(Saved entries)
******************************

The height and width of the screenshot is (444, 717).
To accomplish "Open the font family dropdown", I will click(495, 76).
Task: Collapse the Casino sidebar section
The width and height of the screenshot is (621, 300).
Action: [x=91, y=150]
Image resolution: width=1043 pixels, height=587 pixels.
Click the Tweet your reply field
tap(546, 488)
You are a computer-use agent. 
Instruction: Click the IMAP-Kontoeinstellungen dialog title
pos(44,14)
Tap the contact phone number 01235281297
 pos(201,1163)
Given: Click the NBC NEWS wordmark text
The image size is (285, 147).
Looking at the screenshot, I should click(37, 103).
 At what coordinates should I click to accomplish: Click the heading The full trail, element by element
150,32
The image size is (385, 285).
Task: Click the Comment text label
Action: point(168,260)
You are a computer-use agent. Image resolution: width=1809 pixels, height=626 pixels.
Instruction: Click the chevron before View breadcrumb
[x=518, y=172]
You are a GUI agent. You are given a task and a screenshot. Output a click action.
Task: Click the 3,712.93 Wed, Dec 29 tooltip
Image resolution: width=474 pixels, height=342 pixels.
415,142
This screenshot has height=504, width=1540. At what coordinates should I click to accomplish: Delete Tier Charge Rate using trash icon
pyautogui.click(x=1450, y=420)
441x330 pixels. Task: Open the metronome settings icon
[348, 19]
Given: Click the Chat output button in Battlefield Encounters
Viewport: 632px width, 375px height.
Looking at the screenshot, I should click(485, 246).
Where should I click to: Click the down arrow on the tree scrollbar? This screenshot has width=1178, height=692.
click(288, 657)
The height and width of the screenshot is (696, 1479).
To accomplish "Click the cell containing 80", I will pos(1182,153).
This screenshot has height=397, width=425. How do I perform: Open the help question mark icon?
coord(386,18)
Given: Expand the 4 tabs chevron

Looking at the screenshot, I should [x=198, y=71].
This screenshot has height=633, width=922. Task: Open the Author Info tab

******************************

• [Work instructions]: Each line above that contains "computer" must be copied out.

• [Task response]:
You are a computer-use agent. 
You are a computer-use agent. Image resolution: width=1809 pixels, height=626 pixels.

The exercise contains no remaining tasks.